Jul. 29, 2009

Stockeryale Reports Second-Quarter 2009 Financial Results

Stockeryale announced its financial results for the second quarter ended June 30, 2009. Total revenues for the second quarter of 2009 of $ 6.0 million decreased 30% (decreased 24%, adjusting for currency) from the second quarter of 2008. The year-over-year decrease was due to lower demand for laser products (35%), of which approximately 6 percentage points were due to the negative impact of foreign currency translation. This decrease was partially offset by a 25% increase in the Company's specialty optical fiber business.

Bookings for the second quarter of 2009 were $ 7.0 million and backlog was $ 10.3 million at June 30, 2009. "In a global economy that continues to remain challenging, Stockeryale made significant progress during the quarter," stated Mark W. Blodgett, Chairman and CEO. "We are executing through the recession by aggressively controlling costs and driving working capital improvements, while continuing to focus on penetrating higher margin, high growth medical, bio-medical and defense markets."

Gross profit was $ 2.0 million for the second quarter of 2009, a 30% decrease compared to the $ 2.9 million in the second quarter of 2008. Second quarter 2009 gross margin was 33.7% compared with 34% in the comparable year-ago quarter. The decline in gross profit results from lower net sales which was partially offset by lower costs resulting from cost reduction initiatives taken during the past nine months and includes the positive impact of foreign currency translation of approximately $ 251,000 versus the prior year.

Operating expenses totaled $ 2.7 million for the second quarter of 2009, a decrease of 34% over the $ 4.1 million in the second quarter of 2008. The decrease in expenses versus the prior year was primarily due to no acquisition costs for Virtek Vision International of $ 307,000, lower costs due to cost reduction initiatives of approximately $ 560,000, and favorable foreign currency impact of approximately $ 400,000. Operating loss was $ 0.9 million compared with operating losses of $ 1.6 million for the second quarter of 2008. Operating losses decreased due to actions taken to decrease the Company's cost structure as well as a $ 0.7 million benefit from favorable foreign currency translations.

EBITDA for the quarter was $ (43,000) as compared to $ (106,000), excluding one time charges of $ 332,000, for the second quarter of 2008.

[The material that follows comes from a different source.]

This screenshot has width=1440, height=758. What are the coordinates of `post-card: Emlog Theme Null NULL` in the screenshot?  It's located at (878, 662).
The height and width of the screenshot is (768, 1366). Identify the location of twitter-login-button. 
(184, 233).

"While revenues were negatively impacted by both foreign exchange and weak global demand, particularly in the automated inspection market, we were pleased with the growth in defense sales in the quarter," stated Blodgett. "Defense sales increased 49% as compared to the second quarter of 2008, as we commenced shipments of lasers to BAE Systems; and year-to-date, defense sales increased 40% compared to the prior year. EBITDA improved versus the second quarter of 2008, excluding the one time acquisition related charges incurred in 2008, despite 24% lower sales on a currency adjusted basis. This reflected management's focus on continuous operational improvement, as well as the benefit of foreign currency exchange. We took steps late in the fourth quarter of 2008 and additional steps in the first and second quarters of 2009 to reduce our annual cost structure by approximately $ 3.8 million, without sacrificing either our R&D initiatives or customer applications capabilities."

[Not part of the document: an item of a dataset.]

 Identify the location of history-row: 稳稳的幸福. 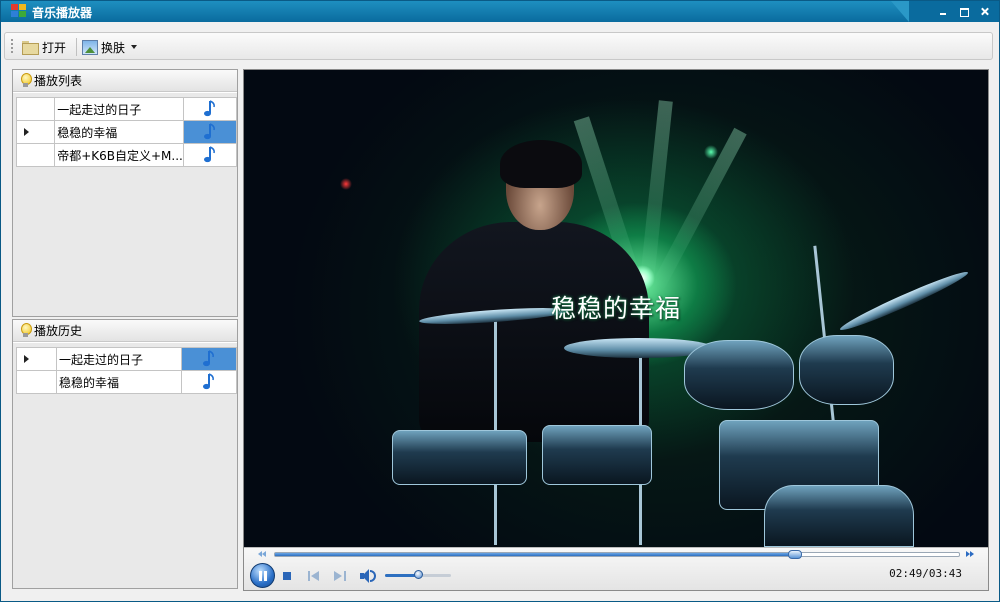
(126, 382).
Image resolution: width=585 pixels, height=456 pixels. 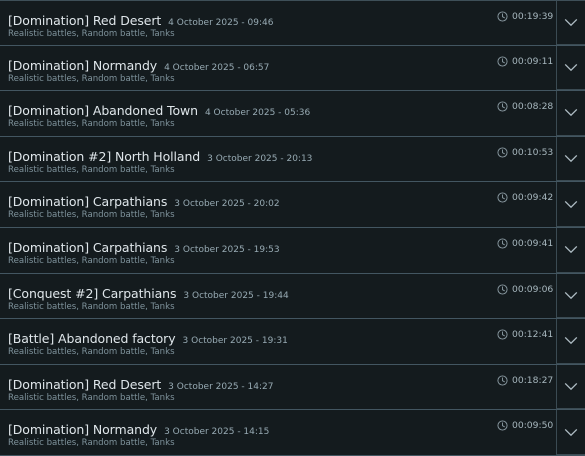 What do you see at coordinates (533, 152) in the screenshot?
I see `battle-duration-text: 00:10:53` at bounding box center [533, 152].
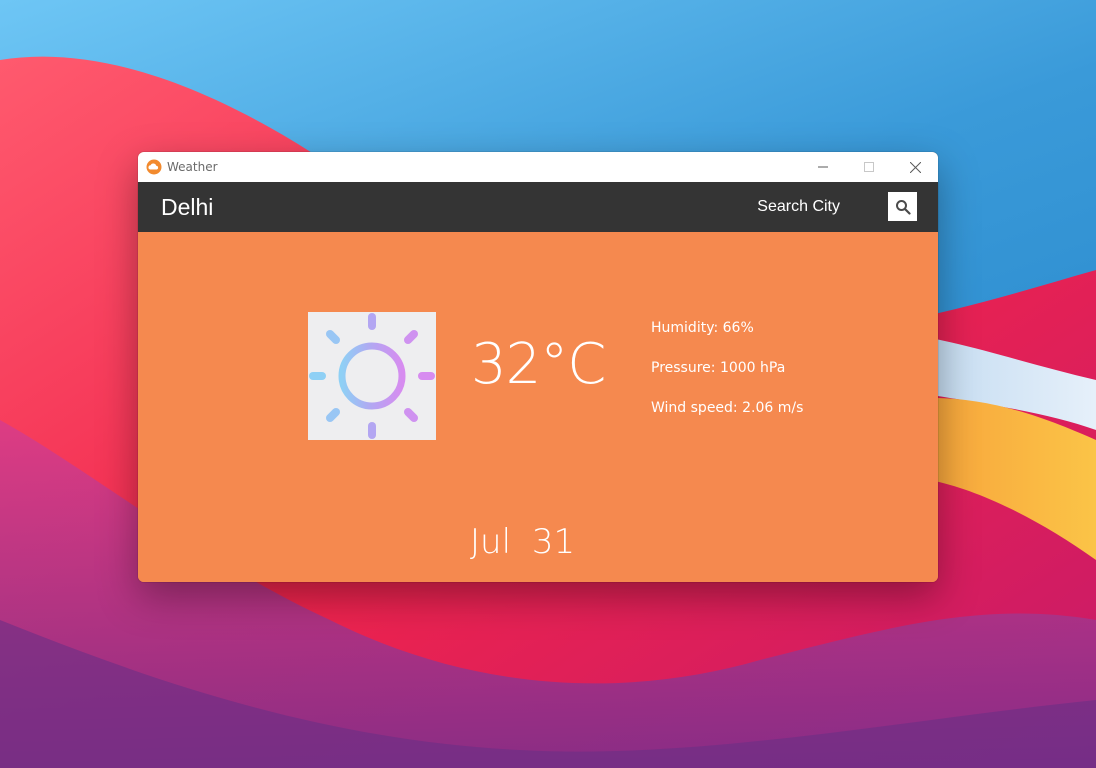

Outlook: "While we experienced a meaningful increase in orders during the quarter, we expect the environment will continue to be challenging in the near-term. We remain focused on increasing market share, new customer development and customer retention, particularly in the medical and bio-medical instrumentation fields. With our new line of custom fiber assemblies, fiber coupled laser modules and patented beam shaping optics, we are moving into production for several of the world's leading medical equipment, flow cytometry and cell sorting companies in 2009. Medical/bio-medical sales are expected to increase in the second half of 2009 and into 2010. In addition, we expect defense sales as a percentage of total revenues will continue to grow in 2009, as demonstrated by our Q2, 2009 results showing an increase over Q2, 2008 from 6.6% of total sales to 14.1% of total sales." added Blodgett.

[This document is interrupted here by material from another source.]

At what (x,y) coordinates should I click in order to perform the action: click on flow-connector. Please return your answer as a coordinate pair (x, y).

"Our priorities remain clear and achievable. We remain focused on selling new, higher margin products, and continue to seek opportunities to further reduce the Company's cost structure, while improving the Company's balance sheet through effective working capital management and financing activities. We have clearly seen the positive impact of our efforts on our financial results over the last year and the economy notwithstanding, we expect the Company to continue to strengthen its product portfolio and brand identity in the photonics industry," concluded Blodgett.